= Human Genome Sequencing Center =

The Baylor College of Medicine Human Genome Sequencing Center (BCM-HGSC) was established by Richard A. Gibbs in 1996 when Baylor College of Medicine was chosen as one of six worldwide sites to complete the final phase of the international Human Genome Project. Gibbs is the current director of the BCM-HGSC.

It occupies more than 36000 sqft, employing over 180 staff, and is one of three National Institutes of Health funded genome centers that were involved in the completion of the first human genome sequence. The BCM-HGSC contributed approximately 10 percent of the total project by sequencing chromosomes 3, 12 and X. The BCM-HGSC collaborated with researchers at the U.S. Department of Energy's Lawrence Berkeley National Laboratory and Celera Genomics to sequence the first species of fruit fly, Drosophila melanogaster. The BCM-HGSC also completed the second species of fruit fly (Drosophila pseudoobscura), the honeybee (Apis mellifera), and led an international consortium to sequence the brown Norway rat.

The BCM-HGSC subsequently sequenced and annotated the genome of the cow (Bos taurus), the sea urchin, rhesus macaque, tammar wallaby, Dictyostelium discoideum, and a number of bacteria that cause serious infections (Rickettsia typhi, Enterococcus faecium, Mannheimia haemolytica, and Fusobacterium nucleatum). The BCM-HGSC was a major contributor to the Mammalian Gene Collection program, to sequence all human cDNAs, as well as the International Haplotype Mapping Project (HapMap).

Task description — Quote the passage on the Baylor sequencing center word for word, starting with "It occupies more" and going on through "brown Norway rat.".

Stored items
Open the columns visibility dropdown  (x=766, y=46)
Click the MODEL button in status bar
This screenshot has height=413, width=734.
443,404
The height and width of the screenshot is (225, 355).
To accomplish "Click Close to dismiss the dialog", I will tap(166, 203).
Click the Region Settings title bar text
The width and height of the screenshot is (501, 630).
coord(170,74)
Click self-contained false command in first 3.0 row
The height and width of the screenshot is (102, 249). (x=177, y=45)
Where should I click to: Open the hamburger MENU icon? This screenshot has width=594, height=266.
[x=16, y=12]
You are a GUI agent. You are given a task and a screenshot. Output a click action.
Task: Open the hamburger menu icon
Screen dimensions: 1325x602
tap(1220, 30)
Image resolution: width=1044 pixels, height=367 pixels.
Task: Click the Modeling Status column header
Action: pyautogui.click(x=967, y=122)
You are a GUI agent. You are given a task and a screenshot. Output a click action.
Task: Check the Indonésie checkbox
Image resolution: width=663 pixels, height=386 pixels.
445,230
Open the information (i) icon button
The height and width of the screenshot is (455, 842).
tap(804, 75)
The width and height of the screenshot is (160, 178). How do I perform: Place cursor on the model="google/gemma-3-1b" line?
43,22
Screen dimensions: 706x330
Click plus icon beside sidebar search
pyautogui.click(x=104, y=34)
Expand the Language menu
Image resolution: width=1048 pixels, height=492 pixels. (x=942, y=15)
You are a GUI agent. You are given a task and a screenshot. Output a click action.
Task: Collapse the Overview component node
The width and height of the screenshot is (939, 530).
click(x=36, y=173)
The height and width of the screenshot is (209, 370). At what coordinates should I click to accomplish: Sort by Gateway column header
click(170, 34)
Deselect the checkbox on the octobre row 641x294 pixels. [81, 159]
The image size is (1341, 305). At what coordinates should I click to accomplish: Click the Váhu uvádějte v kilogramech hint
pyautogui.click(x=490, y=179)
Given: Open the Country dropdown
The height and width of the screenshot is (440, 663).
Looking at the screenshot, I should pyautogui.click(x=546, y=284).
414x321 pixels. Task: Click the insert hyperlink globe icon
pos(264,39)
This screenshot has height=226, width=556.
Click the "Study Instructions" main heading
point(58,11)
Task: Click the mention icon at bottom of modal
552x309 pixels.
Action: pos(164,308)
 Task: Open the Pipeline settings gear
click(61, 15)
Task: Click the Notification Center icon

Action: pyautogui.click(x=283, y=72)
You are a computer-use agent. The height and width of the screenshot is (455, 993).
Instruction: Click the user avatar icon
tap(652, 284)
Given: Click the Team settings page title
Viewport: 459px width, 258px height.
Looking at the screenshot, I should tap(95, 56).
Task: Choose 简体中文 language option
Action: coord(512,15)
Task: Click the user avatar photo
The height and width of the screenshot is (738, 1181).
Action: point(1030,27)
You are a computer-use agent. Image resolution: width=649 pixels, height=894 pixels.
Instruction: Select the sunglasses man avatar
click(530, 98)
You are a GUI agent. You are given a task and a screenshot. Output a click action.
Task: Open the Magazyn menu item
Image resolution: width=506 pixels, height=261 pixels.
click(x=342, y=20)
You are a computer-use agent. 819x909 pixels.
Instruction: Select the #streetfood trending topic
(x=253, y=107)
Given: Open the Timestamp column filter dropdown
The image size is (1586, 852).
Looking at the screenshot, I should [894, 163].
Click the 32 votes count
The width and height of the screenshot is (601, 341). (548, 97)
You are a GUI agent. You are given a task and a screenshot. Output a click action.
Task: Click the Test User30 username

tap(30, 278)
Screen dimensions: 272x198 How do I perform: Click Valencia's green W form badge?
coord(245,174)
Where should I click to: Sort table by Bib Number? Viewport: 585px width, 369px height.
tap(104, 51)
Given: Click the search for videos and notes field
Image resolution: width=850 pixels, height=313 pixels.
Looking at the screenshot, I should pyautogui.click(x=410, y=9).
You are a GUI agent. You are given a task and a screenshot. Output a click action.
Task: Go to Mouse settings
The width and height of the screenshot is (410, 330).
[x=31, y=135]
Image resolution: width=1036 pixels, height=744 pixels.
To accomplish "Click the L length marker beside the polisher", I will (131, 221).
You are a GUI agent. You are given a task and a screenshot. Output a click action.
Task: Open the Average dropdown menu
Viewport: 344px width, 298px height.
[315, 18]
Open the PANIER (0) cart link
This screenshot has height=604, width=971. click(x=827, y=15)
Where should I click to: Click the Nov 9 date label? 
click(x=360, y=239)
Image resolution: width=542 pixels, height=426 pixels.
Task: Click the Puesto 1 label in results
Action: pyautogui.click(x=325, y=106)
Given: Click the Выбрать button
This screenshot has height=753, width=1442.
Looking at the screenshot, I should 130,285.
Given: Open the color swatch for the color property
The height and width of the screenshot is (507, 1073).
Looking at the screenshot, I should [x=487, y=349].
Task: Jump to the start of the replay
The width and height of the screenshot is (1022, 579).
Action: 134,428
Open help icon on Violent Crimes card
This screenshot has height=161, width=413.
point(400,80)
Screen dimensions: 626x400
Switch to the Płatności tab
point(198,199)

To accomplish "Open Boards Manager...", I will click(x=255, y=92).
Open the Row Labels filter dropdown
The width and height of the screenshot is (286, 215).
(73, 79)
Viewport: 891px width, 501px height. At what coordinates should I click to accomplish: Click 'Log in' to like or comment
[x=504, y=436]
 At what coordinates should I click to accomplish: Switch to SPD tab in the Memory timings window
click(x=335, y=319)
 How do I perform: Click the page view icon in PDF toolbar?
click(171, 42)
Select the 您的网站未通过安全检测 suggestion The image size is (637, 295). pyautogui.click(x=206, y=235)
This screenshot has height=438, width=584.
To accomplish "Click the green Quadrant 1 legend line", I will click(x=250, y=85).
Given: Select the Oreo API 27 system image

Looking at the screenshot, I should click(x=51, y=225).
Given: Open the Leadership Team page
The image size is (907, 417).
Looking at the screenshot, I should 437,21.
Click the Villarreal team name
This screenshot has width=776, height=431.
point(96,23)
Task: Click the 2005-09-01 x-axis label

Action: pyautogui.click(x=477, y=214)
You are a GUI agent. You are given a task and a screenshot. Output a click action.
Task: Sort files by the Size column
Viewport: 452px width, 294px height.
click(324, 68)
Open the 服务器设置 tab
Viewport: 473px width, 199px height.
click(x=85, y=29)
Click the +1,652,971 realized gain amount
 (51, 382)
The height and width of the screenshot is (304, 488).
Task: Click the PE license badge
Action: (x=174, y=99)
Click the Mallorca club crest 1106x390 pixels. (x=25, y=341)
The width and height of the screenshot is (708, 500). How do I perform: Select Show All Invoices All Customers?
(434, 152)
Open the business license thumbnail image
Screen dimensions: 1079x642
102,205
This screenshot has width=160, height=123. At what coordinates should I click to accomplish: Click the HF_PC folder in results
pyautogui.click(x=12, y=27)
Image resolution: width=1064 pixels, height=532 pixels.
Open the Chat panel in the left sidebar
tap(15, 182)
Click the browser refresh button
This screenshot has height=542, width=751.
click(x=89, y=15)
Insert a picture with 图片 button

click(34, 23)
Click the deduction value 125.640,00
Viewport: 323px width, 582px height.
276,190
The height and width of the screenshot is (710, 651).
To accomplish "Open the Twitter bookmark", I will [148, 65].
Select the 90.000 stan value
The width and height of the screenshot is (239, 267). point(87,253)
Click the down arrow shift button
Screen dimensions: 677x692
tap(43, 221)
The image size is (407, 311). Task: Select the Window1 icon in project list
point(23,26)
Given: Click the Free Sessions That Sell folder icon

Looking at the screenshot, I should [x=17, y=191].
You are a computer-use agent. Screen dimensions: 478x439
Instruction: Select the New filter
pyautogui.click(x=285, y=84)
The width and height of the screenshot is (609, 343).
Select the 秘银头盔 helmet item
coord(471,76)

Answer section —
It occupies more than 36000 sqft, employing over 180 staff, and is one of three National Institutes of Health funded genome centers that were involved in the completion of the first human genome sequence. The BCM-HGSC contributed approximately 10 percent of the total project by sequencing chromosomes 3, 12 and X. The BCM-HGSC collaborated with researchers at the U.S. Department of Energy's Lawrence Berkeley National Laboratory and Celera Genomics to sequence the first species of fruit fly, Drosophila melanogaster. The BCM-HGSC also completed the second species of fruit fly (Drosophila pseudoobscura), the honeybee (Apis mellifera), and led an international consortium to sequence the brown Norway rat.